The veil of mystery shrouding interstellar visitor 3I/ATLAS has been pulled back a bit after it was photographed from multiple planets recently. Researchers are now more confident than ever that it is not some inexplicable entity from a distant alien civilization.
And yet, the one guy who has been pushing those alien theories more than anybody, Harvard astronomer Avi Lobe, just won’t let it go.
3I/ATLAS is about to swing through our neighborhood, cruising past Earth in a month at 170 million miles out. Then it’ll keep heading inward for a March meet-up with Jupiter. It’s around here that Loeb is firing up his conspiracy theory engines.
Comet 3I/ATLAS / NASA
Astrophysicist Claims 3I/ATLAS Will Deploy Probes Near Jupiter
He argues that recent non-gravitational acceleration nudged 3I/ATLAS toward an interesting target, one he says is not happening by coincidence: Jupiter’s Hill radius, the area the planet can keep an object in its orbit. Loeb thinks 3I/ATLAS’s trajectory might be deliberate, maybe even part of a mission to seed Jupiter with technology.

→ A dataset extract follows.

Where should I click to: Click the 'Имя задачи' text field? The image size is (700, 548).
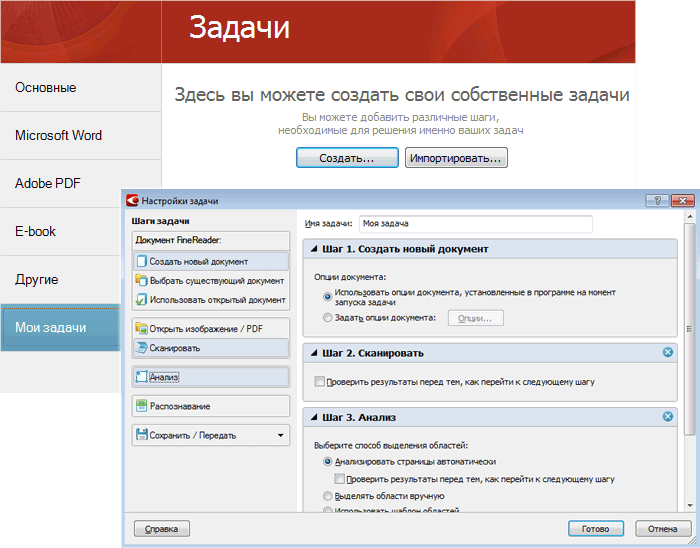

NASA scientists would prefer to keep the discussion tethered to reality. Evidence overwhelmingly paints 3I/ATLAS as a regular, if weird, comet made of ice and dust. Loeb isn’t backing down.
He points out that the object’s close pass by the Sun last month gave it an extra push that, conveniently, will swing it within 53 million miles of Jupiter and just 160,000 miles outside the Hill radius. He argues that this course shift looks “finely tuned,” possibly even the work of thrusters.
He wants NASA’s Juno probe to take a good look this spring, just in case Jupiter has acquired any unexpected satellites that didn’t come from Earth.